Namun, yang menjadi salah satu masalah dalam perkembangan praktik dan pengungkapan

tanggung jawab sosial di entitas syariah adalah adanya perbedaan nilai-nilai dan prinsip-

prinsip untuk mengukur tanggung jawab sosial dengan entitas konvensional, di mana entitas

syariah menggunakan nilai-nilai dan prinsip-prinsip syariah yang dibawa oleh Nabi

Muhammad SAW sebagai landasan tanggung jawab sosialnya. Oleh karena itu, dibuatlah

indeks Islamic Social Reporting (ISR) sebagai guidelines mengukur sejauh mana tingkat

pengungkapan tanggung jawab sosial yang sesuai dengan prinsip syariah yang disampaikan

oleh perusahaan dalam laporan tahunannya. Indeks ISR ini berfungsi sebagai tolak ukur

dalam menilai pelaksanaan tanggung jawab sosial perusahaan, dimana menurut Ahzar dan

Trisnawati (2013) indeks ISR memuat kompilasi item-item standar CSR yang ditetapkan oleh

Accounting and Auditing Organization for Islamic Financial Institution), yang di mana

dilakukan pengembangan lebih lanjut oleh para peneliti terkait item-item CSR yang

seharusnya diungkapkan oleh entitas syariah.
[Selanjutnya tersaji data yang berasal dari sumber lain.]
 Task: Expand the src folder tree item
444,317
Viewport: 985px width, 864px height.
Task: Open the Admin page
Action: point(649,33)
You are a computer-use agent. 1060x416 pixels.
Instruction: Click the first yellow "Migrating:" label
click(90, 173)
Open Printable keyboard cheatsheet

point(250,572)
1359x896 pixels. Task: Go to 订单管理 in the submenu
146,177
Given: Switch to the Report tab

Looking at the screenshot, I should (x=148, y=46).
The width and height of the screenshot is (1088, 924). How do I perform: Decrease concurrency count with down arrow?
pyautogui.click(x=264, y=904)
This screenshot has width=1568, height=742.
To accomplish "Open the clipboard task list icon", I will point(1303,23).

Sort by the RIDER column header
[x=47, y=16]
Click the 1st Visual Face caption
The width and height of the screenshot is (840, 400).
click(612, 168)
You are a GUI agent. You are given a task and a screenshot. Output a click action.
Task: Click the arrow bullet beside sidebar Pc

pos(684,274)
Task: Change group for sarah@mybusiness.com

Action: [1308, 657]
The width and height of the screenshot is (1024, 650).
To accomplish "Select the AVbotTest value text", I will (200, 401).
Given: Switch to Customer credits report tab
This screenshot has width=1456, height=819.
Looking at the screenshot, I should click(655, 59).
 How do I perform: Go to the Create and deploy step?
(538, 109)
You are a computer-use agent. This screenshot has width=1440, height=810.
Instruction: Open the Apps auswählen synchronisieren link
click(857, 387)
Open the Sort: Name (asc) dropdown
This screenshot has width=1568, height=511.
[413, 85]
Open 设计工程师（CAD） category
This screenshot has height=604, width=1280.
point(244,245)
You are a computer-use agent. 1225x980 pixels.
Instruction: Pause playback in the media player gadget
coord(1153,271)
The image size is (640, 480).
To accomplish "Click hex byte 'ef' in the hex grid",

Islamic Social Reporting ini pertama kali

dikemukakan oleh Haniffa (2002), di mana Haniffa (2002) menemukan adanya keterbatasan

dalam laporan tanggung jawab sosial konvensional, sehingga dia mengemukakan kerangka

konseptual Islamic Social Reporting untuk membantu para stakeholders muslim dalam

pengambilan keputusan dan membantu entitas syariah dalam mengungkapkan tanggung

jawab sosialnya kepada masyarakat maupun tanggung jawabnya kepada Allah SWT.

Kemudian Othman et al (2009) mengembangkan lebih lanjut kerangka konseptual yang

dikemukakan oleh Haniffa (200) secara spesifik di Malaysia.